En la Lenglen hay tres guerras. La de Federer contra sí mismo, la de Del Potro contra sus dolores y la del suizo contra el argentino. Roger entra en la pista con la intención de ahorrar kilómetros. Como contra Ungur, Mahut y Goffin, el jugador suizo decide ahorrar energías. Y le sale mal. Del Potro es el mismo que le ganó la final en Nueva York hace años. No es un tenista cualquiera. Federer se desquicia. Hace gestos que activan las alarmas. Incluso manda a callar a la grada de forma enérgica, actitud completamente desconocida en el elegante tenista de Basilea. Del Potro resiste hasta que su físico aguanta. Luego intenta superar el dolor, pero la tormenta que le rodea es demasiado fuerte. Federer sobrevive, una vez más. Luego en sala de prensa diría: "No, no nací en Francia aunque lo hiciese cerca de la frontera. O eso me han dicho mis padres".
Mientras, en la pista número uno, la famosa plaza de toros, Moyà y Costa disputan su primer partido del torneo de leyendas. Es un encuentro en familia, con cien personas en la grada. El gran público se divide entre las dos pistas principales del torneo, salvo un puñado de bohemios reunidos en busca de recuerdos del pasado. Albert viste el polo que Federer utilizó en Madrid y su bellísimo revés a una mano corre por la tierra como en tiempos pasados. Grita cuando falla y recita en voz alta las decisiones equivocadas: "¡No era el momento de jugársela!", brama tras una derecha que se perdió por el fondo de la pista. ¡Era cruzada, no paralela!", se recrimina tras una mala decisión. Carlos, sin embargo, mantiene las cualidades que le llevaron a ser el primer número uno del mundo español. Su derecha es la misma de los viejos tiempos, aunque ahora no se cubre tanto el revés como en su etapa en la élite. La suma del drive de Moyà y el revés de Costa forman el cóctel perfecto.
"Tú estás acostumbrado a esto, pero yo estoy cagado", le dice Costa a Moyà cuando el partido se marcha al súper tie-break en el tercer set. "¡Bien sacado tío! ¡Bien cambiada la dirección¡", le dice al mallorquín tras un servicio que les dejaba con la victoria a dos puntos. La pareja española termina ganando, pero su futuro en París no es sencillo. El sábado disputarán el próximo compromiso, ante Pioline y Santoro. Una cita de altura. "No es tan fácil. En dobles no importa tanto el físico", resume el exnúmero uno del mundo.

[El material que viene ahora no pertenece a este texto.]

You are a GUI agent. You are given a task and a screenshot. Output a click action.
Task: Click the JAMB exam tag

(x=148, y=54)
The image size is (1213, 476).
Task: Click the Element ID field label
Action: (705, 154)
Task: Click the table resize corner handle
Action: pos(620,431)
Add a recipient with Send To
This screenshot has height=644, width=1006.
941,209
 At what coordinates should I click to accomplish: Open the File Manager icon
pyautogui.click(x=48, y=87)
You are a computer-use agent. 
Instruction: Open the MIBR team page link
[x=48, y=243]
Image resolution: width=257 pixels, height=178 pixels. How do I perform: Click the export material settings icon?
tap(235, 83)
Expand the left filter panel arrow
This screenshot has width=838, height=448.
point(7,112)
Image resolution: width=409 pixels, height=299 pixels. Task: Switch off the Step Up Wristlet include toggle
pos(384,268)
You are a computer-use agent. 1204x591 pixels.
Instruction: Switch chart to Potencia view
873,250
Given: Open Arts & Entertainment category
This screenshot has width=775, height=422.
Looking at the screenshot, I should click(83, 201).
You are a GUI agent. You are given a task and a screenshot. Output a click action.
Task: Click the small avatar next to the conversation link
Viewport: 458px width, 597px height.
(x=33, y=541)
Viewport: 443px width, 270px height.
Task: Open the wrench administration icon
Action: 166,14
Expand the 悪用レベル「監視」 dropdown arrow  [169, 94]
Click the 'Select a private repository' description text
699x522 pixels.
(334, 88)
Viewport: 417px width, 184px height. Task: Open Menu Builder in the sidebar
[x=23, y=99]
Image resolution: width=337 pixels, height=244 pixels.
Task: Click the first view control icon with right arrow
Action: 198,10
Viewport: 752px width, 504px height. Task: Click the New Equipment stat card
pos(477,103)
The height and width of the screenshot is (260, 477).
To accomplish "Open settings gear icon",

La última parada del día es emotiva. Una mezcla de sentimientos. Tenis en silla de ruedas. La primera impresión es sobrecogedora. Quizás por lo desconocido de la modalidad, o quizás por comprobar como la voluntad es capaz de vencer las barreras del cuerpo humano. La destreza de unas manos ocupadas en desplazar la silla y golpear la raqueta es increíble. Hay dos entrenadores que van lanzando bolas, pero los tenistas tienen la destreza suficiente para hacer la práctica sin ayuda externa. Deslizan por la superficie con una estructura metálica que suple la carencia de unas piernas, supliendo su función a la perfección. Es la lucha de los sueños por encima de la razón. Un abanico de valores que no se conocen, que no están ahí. Es tenis, al fin y al cabo. Aunque no se vea por televisión y no aparezca en los periódicos. Y merece la pena.